Le bureau de Nairobi cependant ne sera pas un centre de formations, il aura pour but d’augmenter le rayonnement de l’école française sur le continent africain afin de renforcer sa coopération avec l’Afrique et de recruter les cerveaux du continent.

« C’est en Afrique que s’inventent les politiques publiques de demain. C’est en Afrique que se posent de façon plus aiguës les questions d’éducation, c’est en Afrique que la compétition internationale et la concurrence pour les meilleurs étudiants et les meilleurs chercheurs vont se déployer dans les dix prochaines années » explique Vanessa Scherrer, vice-présidente de Sciences Po.

L’Afrique, zone stratégique de recrutement de cerveaux pour les grandes écoles françaises

L’ouverture de ce bureau africain est donc une stratégique pour l’établissement français. En effet, sur ce continent où la classe moyenne grandit et avec elle, le nombre d’étudiants dans les établissements universitaires, les écoles françaises y voient d’importantes opportunités de recrutement.

On assiste donc récemment à la multiplication d’implantations de grandes écoles françaises sur le continent à l’instar de HEC en Côte d’Ivoire (Afrique francophone) et Sciences Po au Kenya (Afrique anglophone). Tout cela sous les encouragements du gouvernement français : « Il s’agit de former les élites locales, d’aider au développement et à la stabilisation des pays et de soutenir les entreprises dans leur croissance » a déclaré Clélia Chevrier Kolacko, sous-directrice à l’enseignement supérieur et à la recherche au ministère des Affaires étrangères.

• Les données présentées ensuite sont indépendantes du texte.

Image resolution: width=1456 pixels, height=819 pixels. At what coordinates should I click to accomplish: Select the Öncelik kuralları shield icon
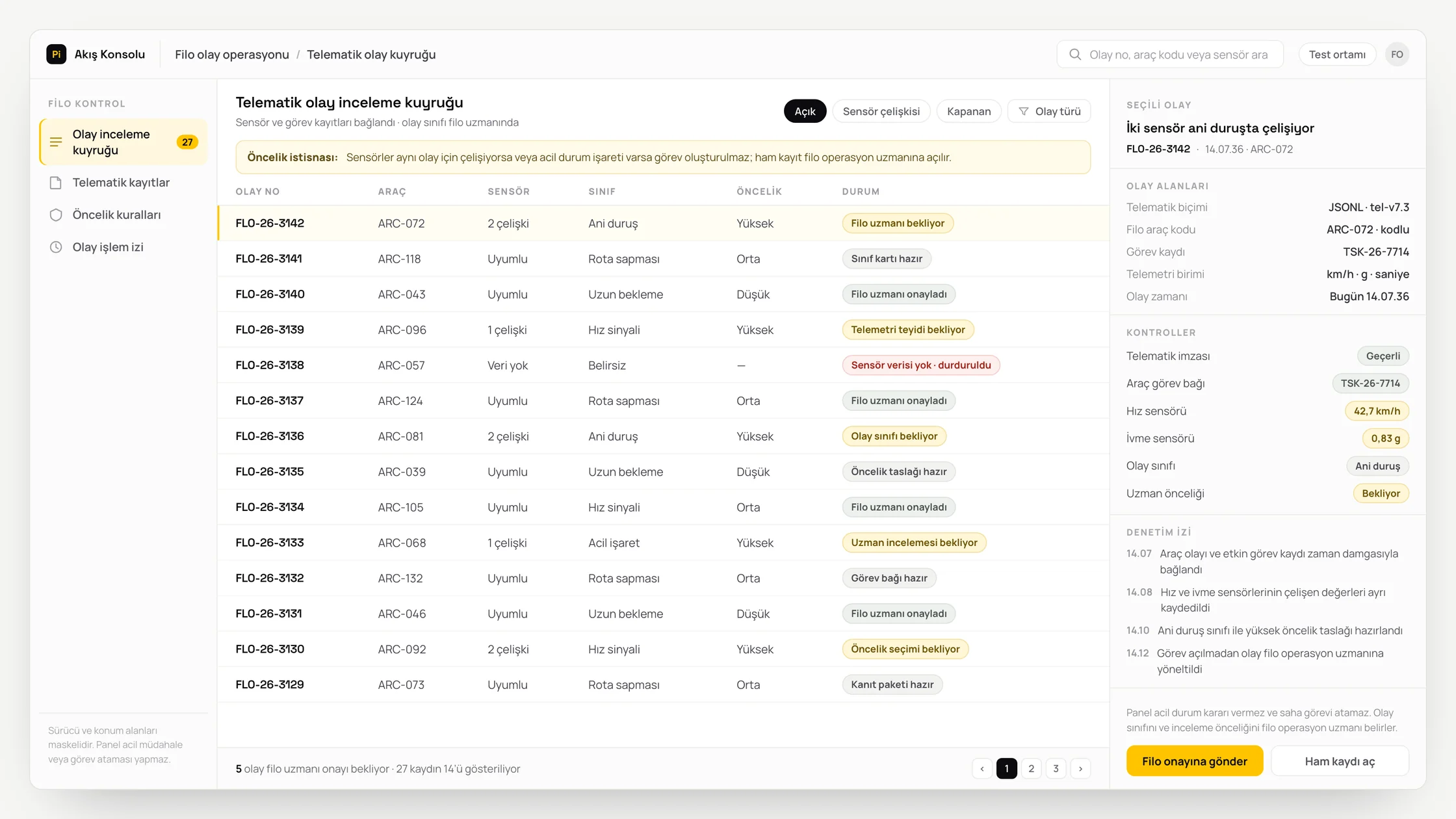click(56, 214)
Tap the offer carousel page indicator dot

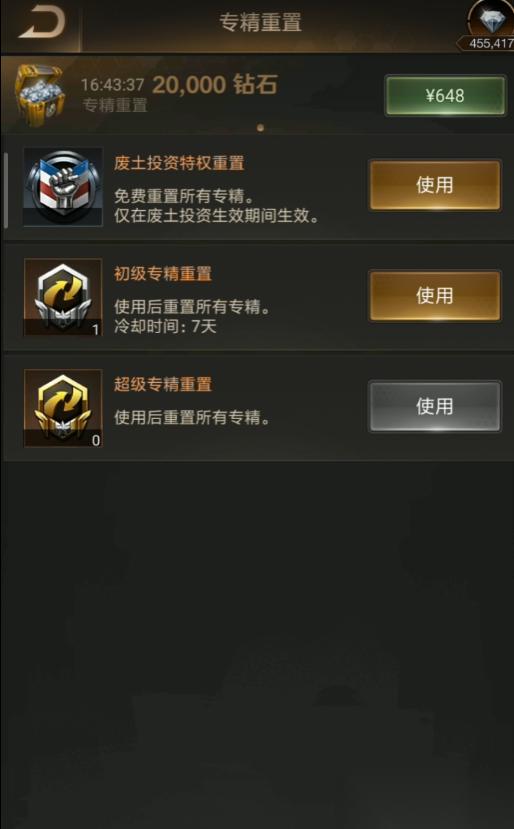tap(260, 128)
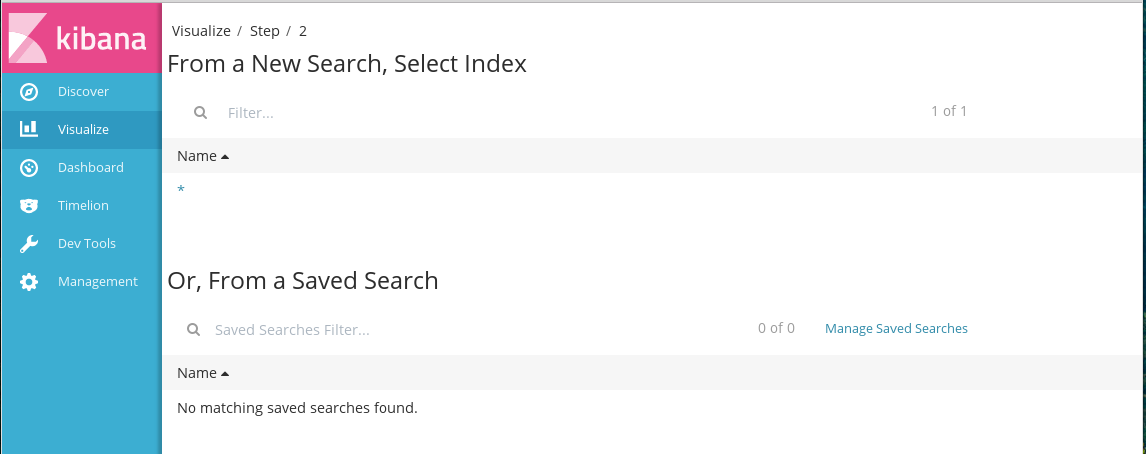
Task: Open Discover via compass icon
Action: pos(29,92)
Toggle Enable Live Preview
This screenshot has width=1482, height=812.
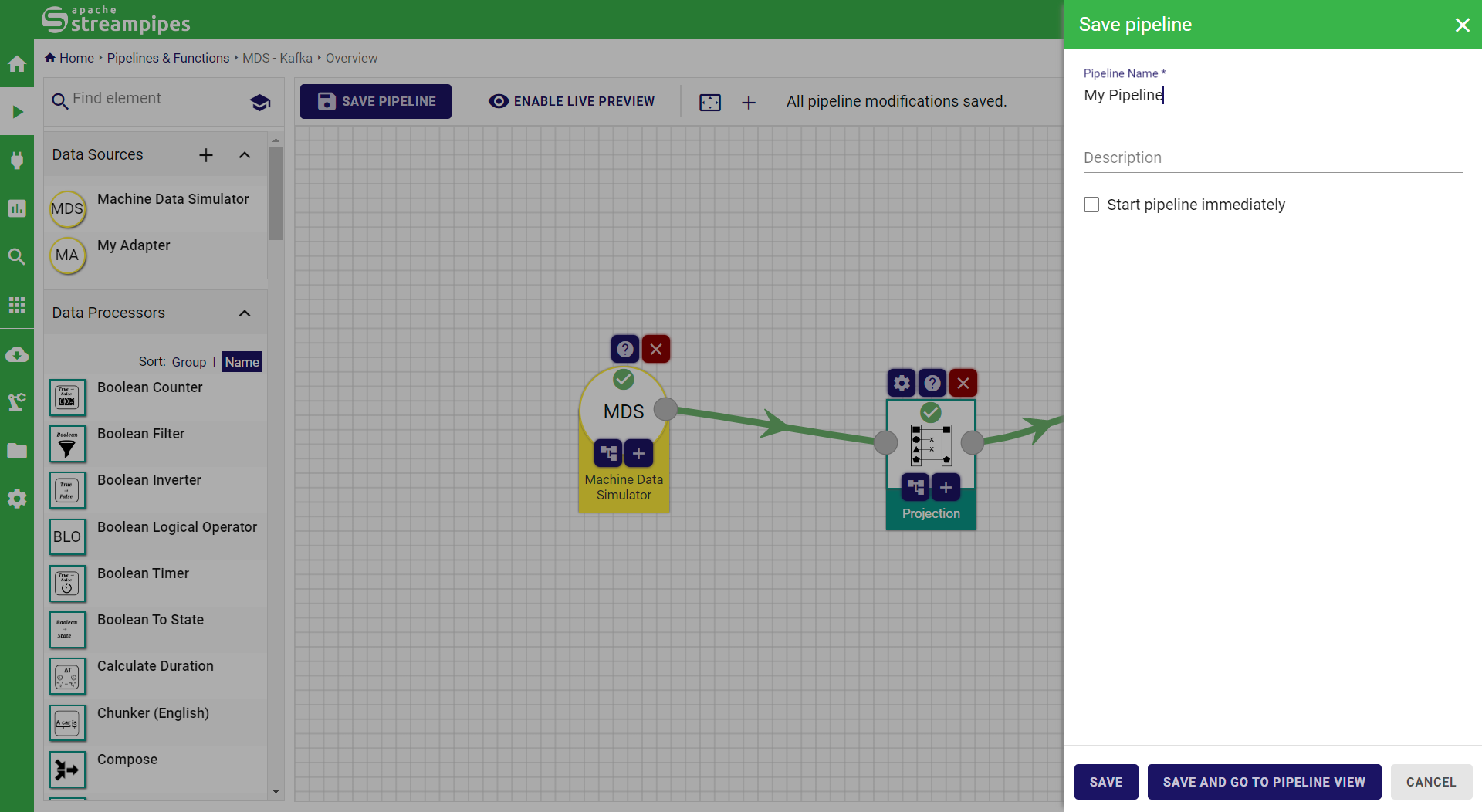pyautogui.click(x=571, y=101)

« Le Kenya est anglophone. Cela va créer effectivement un effet boule de neige. Le Kenya est un pays qui a un très haut niveau d’éducation. Les étudiants kenyans vont poursuivre des études supérieures tard. Le produit que représente Science Po correspond totalement à leurs besoins. Le Kenya a un effet rayonnement sur l’Afrique de l’Est. Le bureau qu’on ouvre ici va également faire des petits avec les pays voisins » a ajouté Antoine Sivan, ambassadeur de France à Nairobi.